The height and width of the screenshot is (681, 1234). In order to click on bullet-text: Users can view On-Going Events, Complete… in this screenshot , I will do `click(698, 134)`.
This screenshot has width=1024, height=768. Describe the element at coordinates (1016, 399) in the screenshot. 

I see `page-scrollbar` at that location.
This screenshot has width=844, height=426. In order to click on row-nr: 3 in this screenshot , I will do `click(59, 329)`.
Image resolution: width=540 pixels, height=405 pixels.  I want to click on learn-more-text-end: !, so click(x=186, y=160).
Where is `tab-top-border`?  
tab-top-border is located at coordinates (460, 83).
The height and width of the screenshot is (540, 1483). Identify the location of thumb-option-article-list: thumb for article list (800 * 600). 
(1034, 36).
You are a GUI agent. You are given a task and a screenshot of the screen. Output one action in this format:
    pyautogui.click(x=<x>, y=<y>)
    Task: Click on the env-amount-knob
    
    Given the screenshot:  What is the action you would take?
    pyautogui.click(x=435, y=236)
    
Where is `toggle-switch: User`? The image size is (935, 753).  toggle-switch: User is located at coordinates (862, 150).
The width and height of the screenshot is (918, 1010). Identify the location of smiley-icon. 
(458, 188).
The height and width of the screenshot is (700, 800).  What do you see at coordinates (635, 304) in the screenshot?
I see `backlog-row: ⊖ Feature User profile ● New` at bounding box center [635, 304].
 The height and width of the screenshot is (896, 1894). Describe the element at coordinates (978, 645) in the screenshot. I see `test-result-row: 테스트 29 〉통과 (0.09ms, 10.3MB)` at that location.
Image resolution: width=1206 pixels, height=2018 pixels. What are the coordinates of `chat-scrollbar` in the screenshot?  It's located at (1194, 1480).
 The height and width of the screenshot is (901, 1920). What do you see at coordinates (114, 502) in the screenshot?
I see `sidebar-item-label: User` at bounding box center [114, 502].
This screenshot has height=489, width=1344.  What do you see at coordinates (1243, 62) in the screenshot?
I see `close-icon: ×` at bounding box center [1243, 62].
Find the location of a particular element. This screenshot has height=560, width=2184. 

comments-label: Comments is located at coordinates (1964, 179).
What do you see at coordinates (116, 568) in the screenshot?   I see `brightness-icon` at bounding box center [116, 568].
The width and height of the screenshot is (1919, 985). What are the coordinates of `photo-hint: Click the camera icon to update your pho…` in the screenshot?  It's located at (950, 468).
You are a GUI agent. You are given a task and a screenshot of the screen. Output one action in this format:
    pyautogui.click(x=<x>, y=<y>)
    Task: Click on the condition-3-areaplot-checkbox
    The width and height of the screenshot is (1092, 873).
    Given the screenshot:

+ + +

- **Brief**
Reproduce all of the records above, line for line, without changing anything.

- **Completed exercise**
The height and width of the screenshot is (681, 1234). In order to click on bullet-text: Users can view On-Going Events, Complete… in this screenshot , I will do `click(698, 134)`.
This screenshot has width=1024, height=768. Describe the element at coordinates (1016, 399) in the screenshot. 

I see `page-scrollbar` at that location.
This screenshot has width=844, height=426. In order to click on row-nr: 3 in this screenshot , I will do `click(59, 329)`.
Image resolution: width=540 pixels, height=405 pixels.  I want to click on learn-more-text-end: !, so click(x=186, y=160).
Where is `tab-top-border`?  
tab-top-border is located at coordinates (460, 83).
The height and width of the screenshot is (540, 1483). Identify the location of thumb-option-article-list: thumb for article list (800 * 600). 
(1034, 36).
You are a GUI agent. You are given a task and a screenshot of the screen. Output one action in this format:
    pyautogui.click(x=<x>, y=<y>)
    Task: Click on the env-amount-knob
    
    Given the screenshot:  What is the action you would take?
    pyautogui.click(x=435, y=236)
    
Where is `toggle-switch: User`? The image size is (935, 753).  toggle-switch: User is located at coordinates (862, 150).
The width and height of the screenshot is (918, 1010). Identify the location of smiley-icon. 
(458, 188).
The height and width of the screenshot is (700, 800).  What do you see at coordinates (635, 304) in the screenshot?
I see `backlog-row: ⊖ Feature User profile ● New` at bounding box center [635, 304].
 The height and width of the screenshot is (896, 1894). Describe the element at coordinates (978, 645) in the screenshot. I see `test-result-row: 테스트 29 〉통과 (0.09ms, 10.3MB)` at that location.
Image resolution: width=1206 pixels, height=2018 pixels. What are the coordinates of `chat-scrollbar` in the screenshot?  It's located at (1194, 1480).
 The height and width of the screenshot is (901, 1920). What do you see at coordinates (114, 502) in the screenshot?
I see `sidebar-item-label: User` at bounding box center [114, 502].
This screenshot has height=489, width=1344.  What do you see at coordinates (1243, 62) in the screenshot?
I see `close-icon: ×` at bounding box center [1243, 62].
Find the location of a particular element. This screenshot has height=560, width=2184. 

comments-label: Comments is located at coordinates (1964, 179).
What do you see at coordinates (116, 568) in the screenshot?   I see `brightness-icon` at bounding box center [116, 568].
The width and height of the screenshot is (1919, 985). What are the coordinates of `photo-hint: Click the camera icon to update your pho…` in the screenshot?  It's located at (950, 468).
You are a GUI agent. You are given a task and a screenshot of the screen. Output one action in this format:
    pyautogui.click(x=<x>, y=<y>)
    Task: Click on the condition-3-areaplot-checkbox
    The width and height of the screenshot is (1092, 873).
    Given the screenshot:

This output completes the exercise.